### GIVEN PASSAGE:
These are obviously bad outcomes, but some of the ways in which they are undesirable may not be immediately apparent to all employers. Not only is this state of affairs unfair, but it is also bad for the economy. Gallup reports that:

Women’s labor is worth $7.6 trillion to America’s GDP each year. If every woman in the U.S. took the day off at once, it would cost our GDP almost $21 billion (and that’s only counting paid labor).

On top of that, as Wellable has emphasized, diverse workplaces function better. By removing more women than men from the workforce, the pandemic is negatively impacting workplace diversity. As a result, businesses may not be operating with the kind of accuracy and efficiency that they otherwise would be if the pandemic had not exerted a disproportionately negative impact on women in the workplace.

Explanations

Without knowing how or why the pandemic has had a more negative impact on women than men, it will be difficult to develop responses that effectively prevent further damage and undo the harm that has already been done. While a complete explanation is not yet available, many of the primary factors have been identified.

### SOURCE MATERIAL:
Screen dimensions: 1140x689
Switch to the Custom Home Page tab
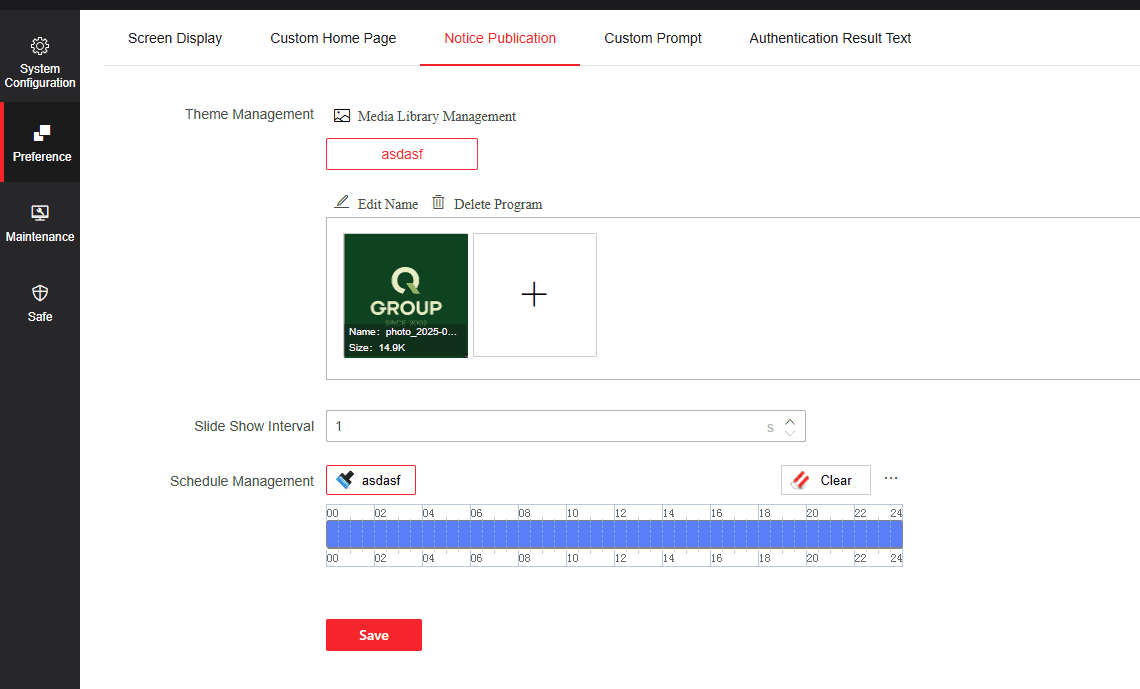click(333, 38)
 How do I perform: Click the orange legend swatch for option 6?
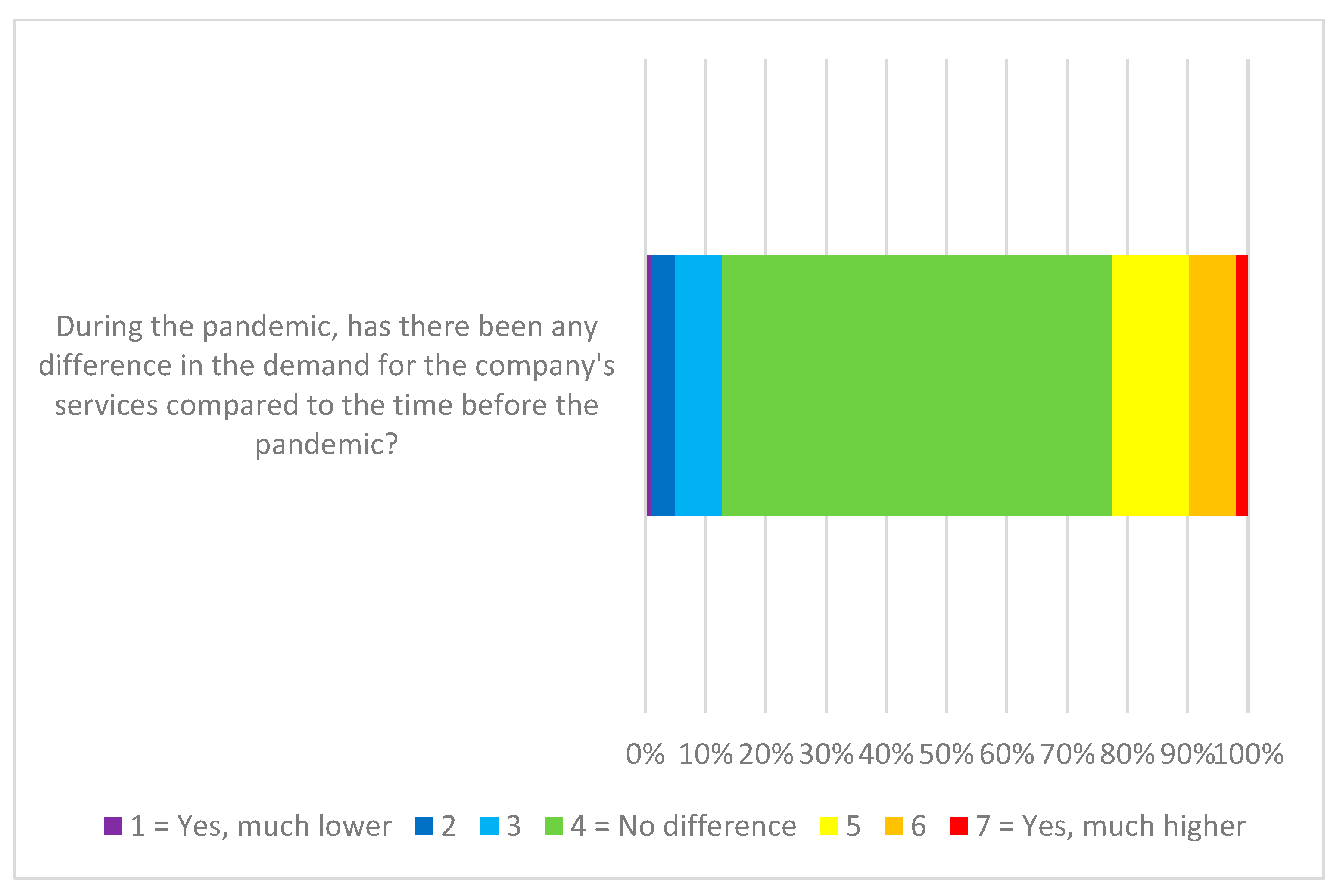[x=894, y=826]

### WORK TASK:
Condense the paragraph beginning "On top of that, as Wellable has emphasized" from the passage about the pandemic and women's employment into a short bulleted list that keeps its main facts.

### COMPLETED EXERCISE:
- Wellable has emphasized that diverse workplaces function better.
- The pandemic is pushing more women than men out of the workforce, which reduces workplace diversity.
- As a result, businesses may be working with less accuracy and efficiency than they would have if the pandemic had not hit women disproportionately hard.